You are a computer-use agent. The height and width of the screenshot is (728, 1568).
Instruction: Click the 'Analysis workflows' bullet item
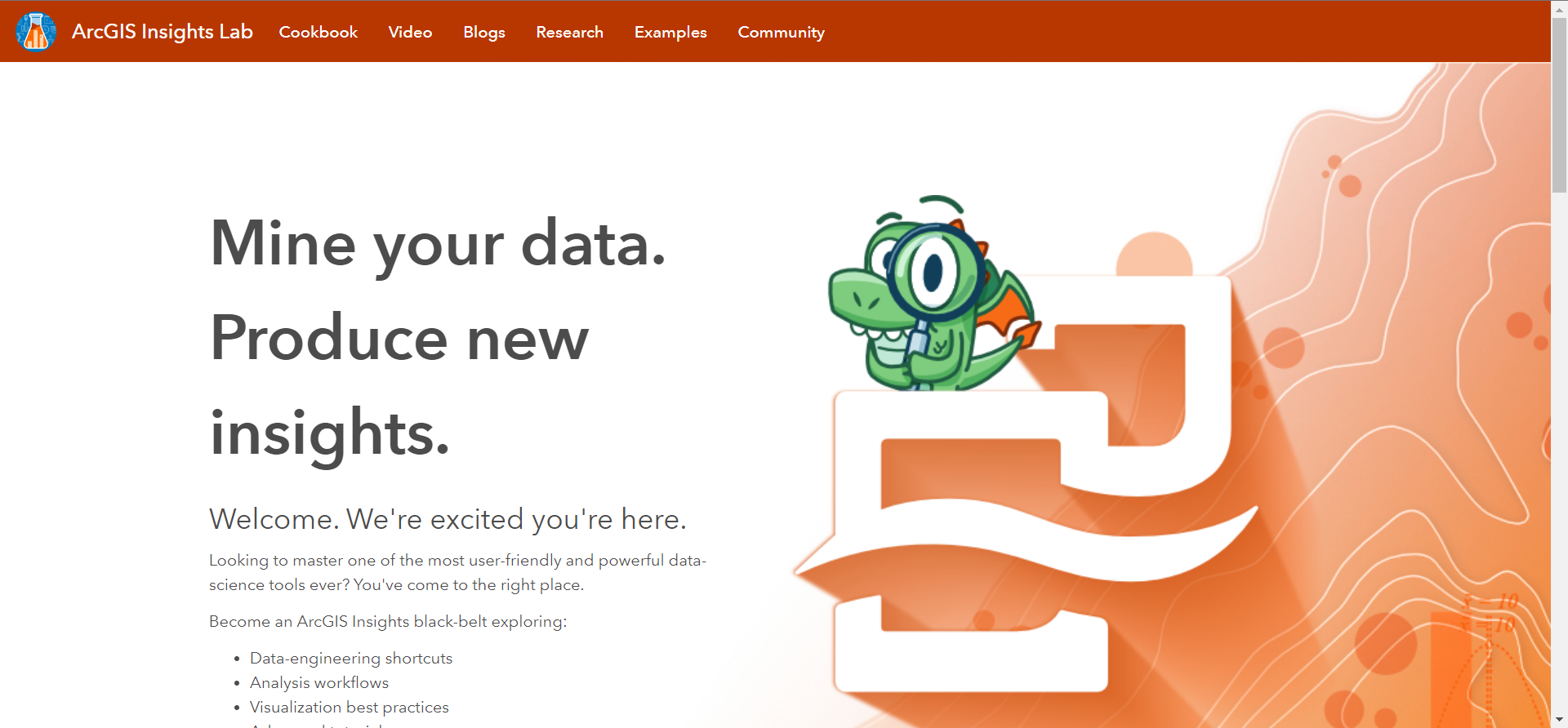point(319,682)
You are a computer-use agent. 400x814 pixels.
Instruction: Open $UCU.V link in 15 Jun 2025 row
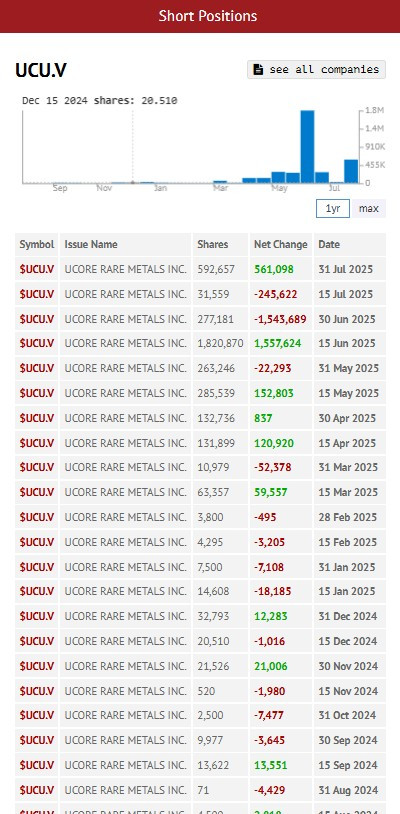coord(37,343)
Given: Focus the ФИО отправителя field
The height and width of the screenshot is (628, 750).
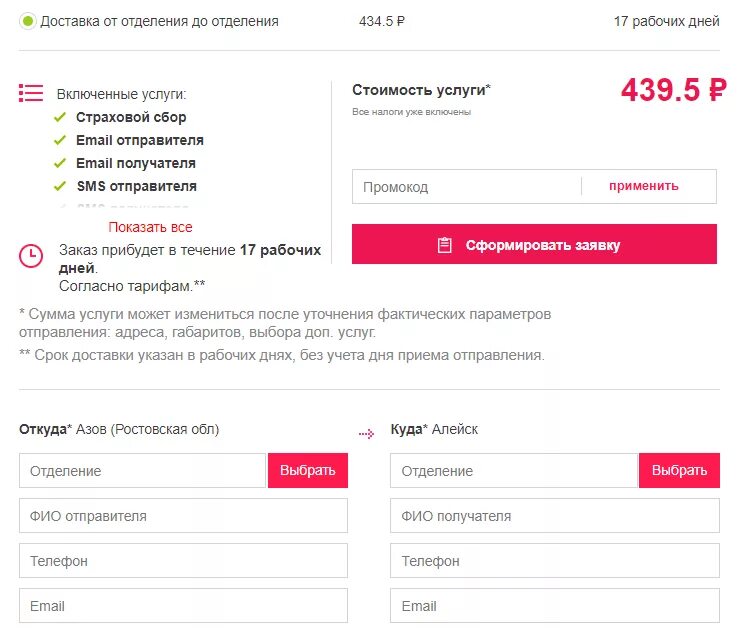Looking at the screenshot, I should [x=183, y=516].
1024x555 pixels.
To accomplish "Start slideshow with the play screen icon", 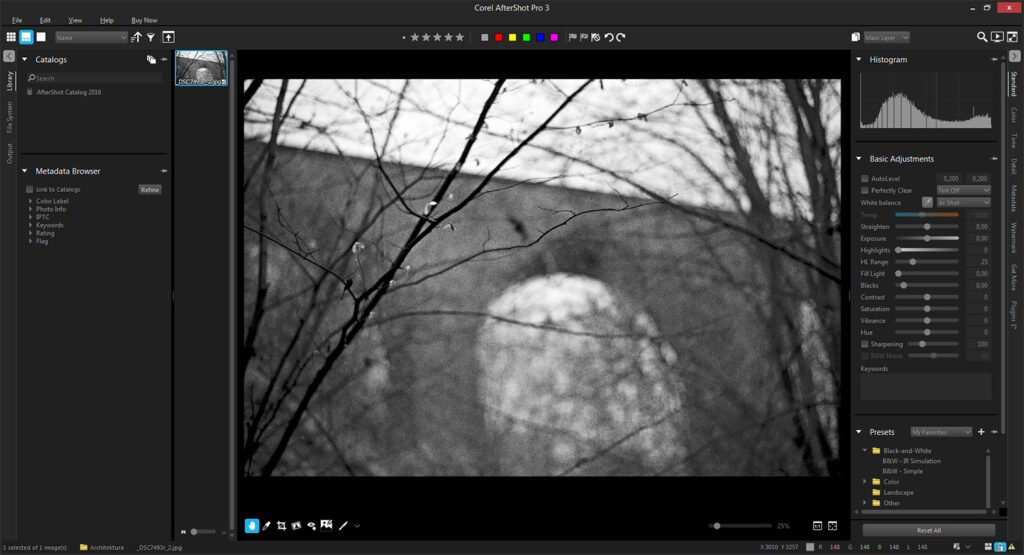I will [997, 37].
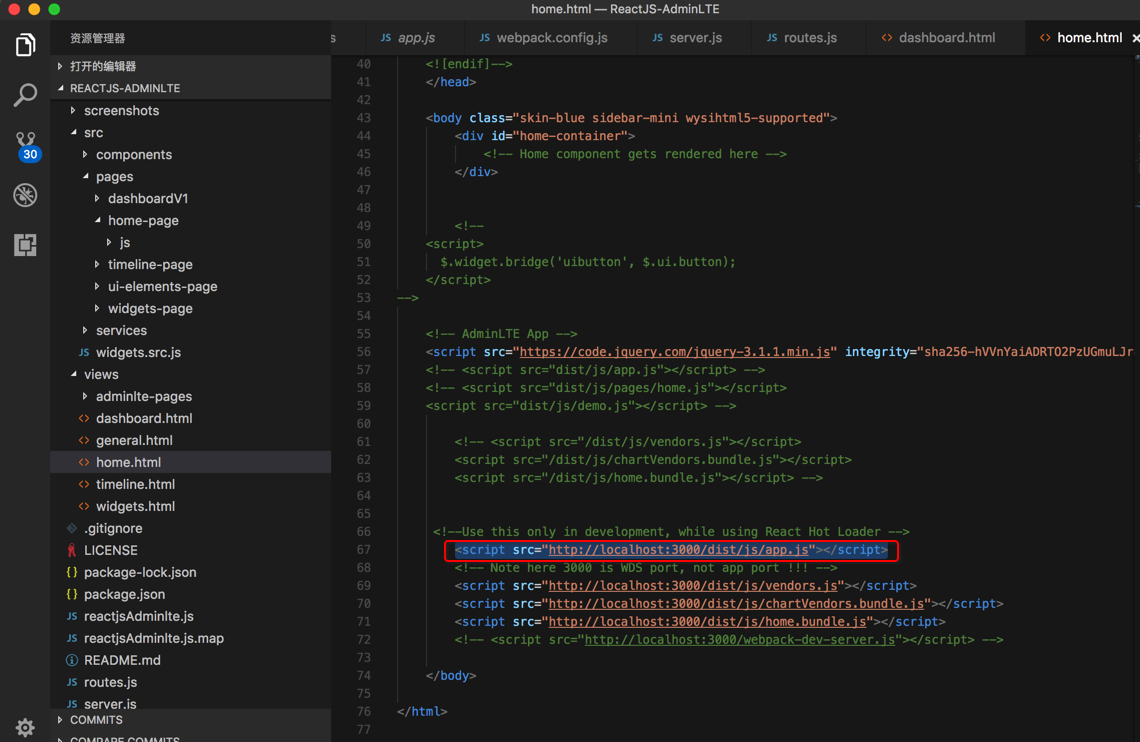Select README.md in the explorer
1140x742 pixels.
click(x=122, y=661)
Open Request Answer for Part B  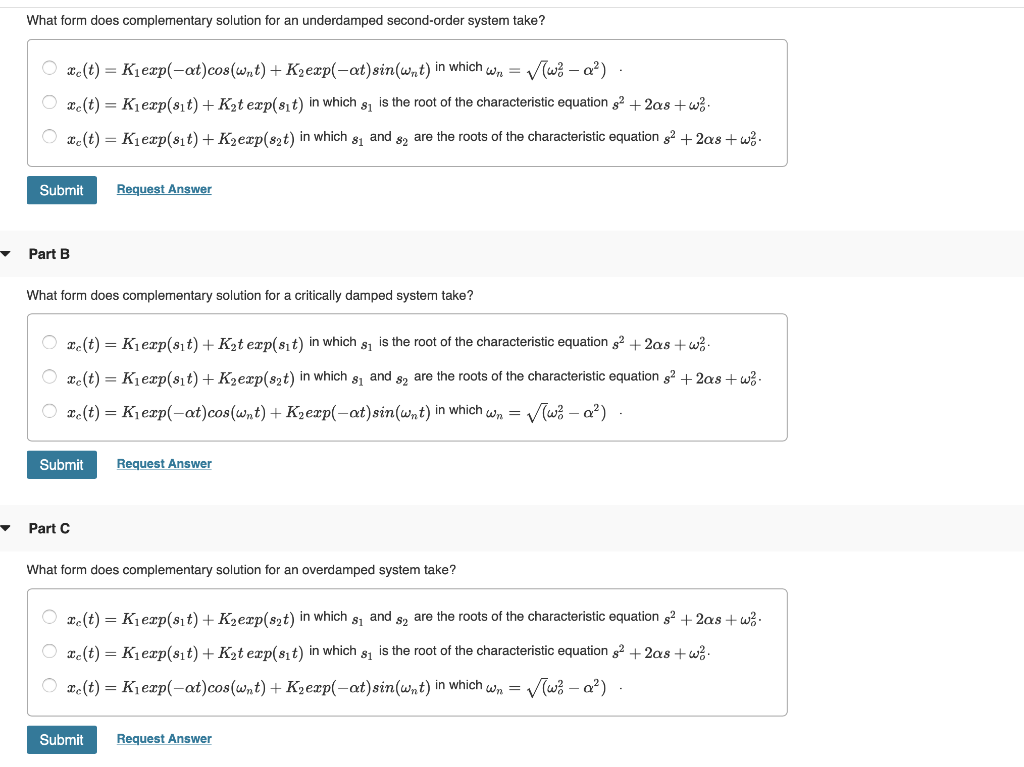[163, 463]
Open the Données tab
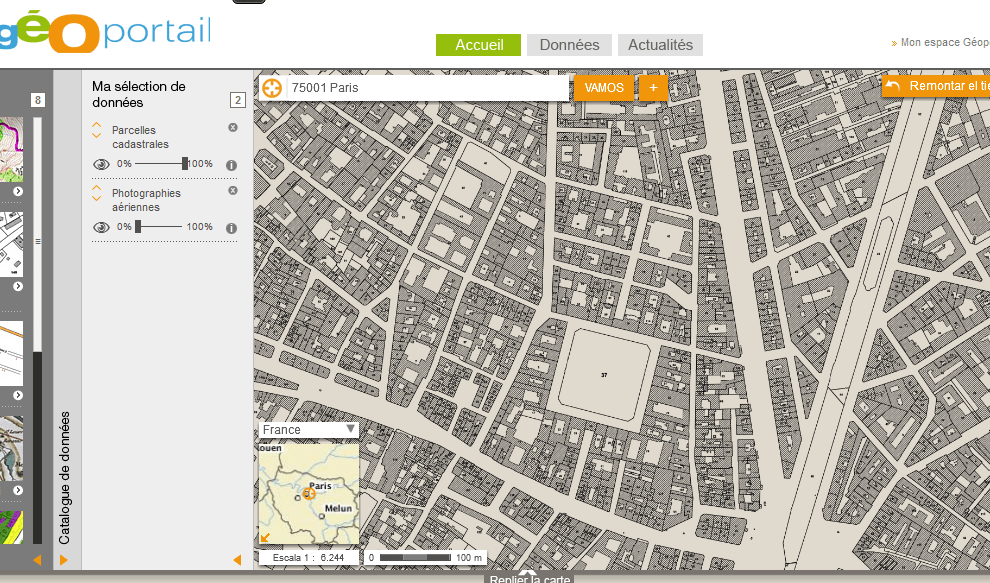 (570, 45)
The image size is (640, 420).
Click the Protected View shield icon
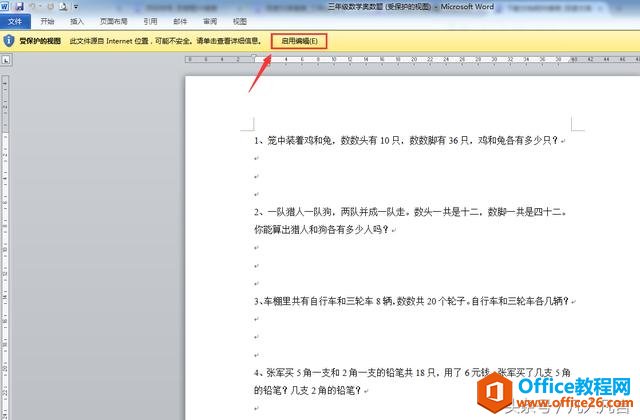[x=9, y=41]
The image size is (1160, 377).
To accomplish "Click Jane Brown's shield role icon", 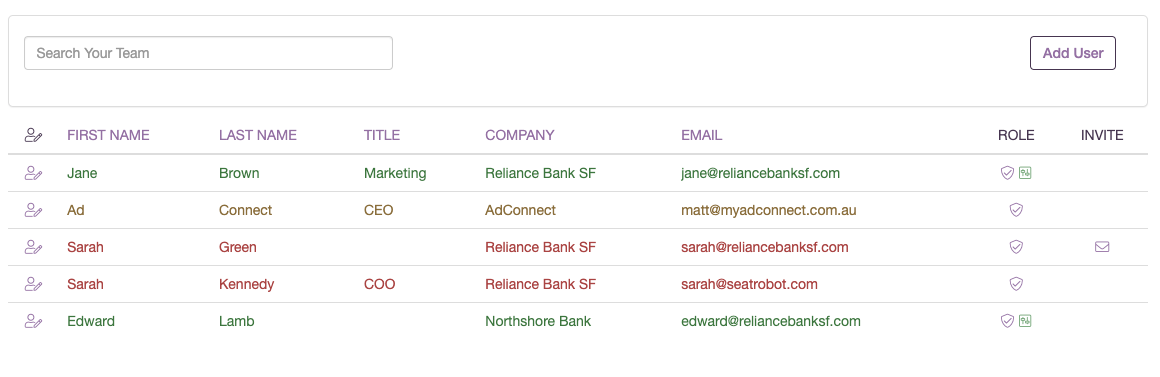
---+---
(Task objective):
Starting where a line contains "Click the Protected View shield icon" and finishing at the last line above, set down every line exactly as it reads, with no pictures.

(Task output):
Click the Protected View shield icon
[x=9, y=41]
The image size is (1160, 377).
To accomplish "Click Jane Brown's shield role icon", 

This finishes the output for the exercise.